Para ser una ciudad que ha sido disputada, doblegada y dividida, Berlín está llena de vida. Los ciclistas circulan a toda marcha, los tranvías traquetean a su paso y los trenes retumban por encima de nuestras cabezas. Al igual que otros miles de turistas, vengo aquí en busca del espíritu de esta ciudad reunificada. Cargada de sueños y políticas e inversión, continúa transformándose día a día.

Uno nunca creería que estamos en una ciudad con tres millones y medio de habitantes. La mayoría de los habitantes locales se desplazan en bicicleta o en tranvía. De noche, las calles de la ciudad se convierten en tu paraíso personal.

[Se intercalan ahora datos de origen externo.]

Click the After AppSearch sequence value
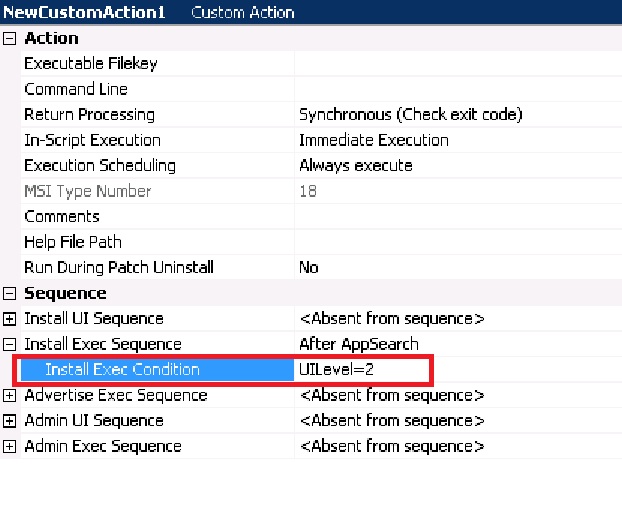Screen dimensions: 622x519 click(x=359, y=345)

Auto circulando por la calle

Invasores del espacio

El espacio es lo primero que te sorprende. Hay tanto espacio. Y tan poco tráfico. Teniendo en cuenta cómo son las capitales, esta es ideal para recorrer, ya sea a pie, en bicicleta o en auto. Incluso en la hora pico, el tráfico es tan escaso que los neoyorquinos estarían bailando en las calles.

Con unas calles tan despejadas, el visitante puede hacer un recorrido turístico por la historia de Berlín en una noche. Desde el muro divisorio hasta Checkpoint Charlie, pasando por el histórico bulevar de Unter den Linden, el apacible parque de Tiergarten, el renacido parlamento Reichstag con su cúpula de vidrio obra de Lord Foster o el opuesto edificio modernista de la Cancillería Federal, todo es sorprendentemente abierto y accesible.

Auto en la ruta de noche

Ecos del pasado

Conduciendo por las calles vacías, me dirijo hacia el oeste al distrito de Charlottenburg. Tiene un aspecto burgués, con grandes calles abiertas y lujosas casas en sus bordes. Pero nada puede preparar al visitante para la firme declaración que representa el Olympiastadion. Inaugurado para los Juegos Olímpicos de 1936, es uno de los pocos ejemplos que quedan de la arquitectura de la era fascista, con dos pilares a la entrada unidos por anillos olímpicos iluminados que se erigen imponentes sobre los visitantes. Corredores solitarios se desplazan con paso pesado y escasa probabilidad de ganar una medalla de oro. Aminoro la marcha a través de Charlottenburg, en ruta hacia Tiergarten.

Antiguo coto de caza de los gobernantes prusianos, el parque central de la ciudad solía servir como límite del muro de Berlín en su margen oriental. En la actualidad unifica el este y el oeste, y su calle principal (Strasse des 17. Juni, bautizada con el nombre de la huelga de trabajadores de Berlín Este de 1953) es totalmente recta e impresionantemente ancha.

En su extremo oriental llego hasta el Reichstag, que estuvo a punto de perderse durante la guerra y no se recuperó hasta 1999, fecha en que fue reconstruido por Sir Norman Foster. Su gloria suprema es una cúpula de cristal, que incluye una pasarela espiral. Al atardecer, a medida que la luz se diluye y su interior se ilumina, puede observarse a los visitantes dando vueltas por ella como hormigas obreras.

Auto en la ruta a medianoche

La calma que precede a la tormenta

Cruzo el río y giro a la izquierda para recorrer la estación de tren más grande de Europa, la Berlin Hauptbahnhof. La vasta estructura de cristal brilla como un faro, visible de noche a kilómetros de distancia. De día es un hervidero de actividad, pero ahora, de madrugada, permanece inactiva como si se estuviera recargando para el bullicio de la siguiente jornada.

Me escabullo para echar un vistazo al Hochbahnviadukt de la ciudad, el sistema ferroviario de acero que se erige sobre mi cabeza. Su entramado recuerda al centro de Nueva York, y serpentea de un modo sinuoso por los vecindarios.

Cuando la ciudad despierta, sus habitantes caminan por la calle bajo las órdenes de un hombrecillo verde. Es el Ampelmann, símbolo reincorporado del tráfico peatonal de la antigua Alemania del Este cuya divertida imagen plasma el espíritu de la ciudad.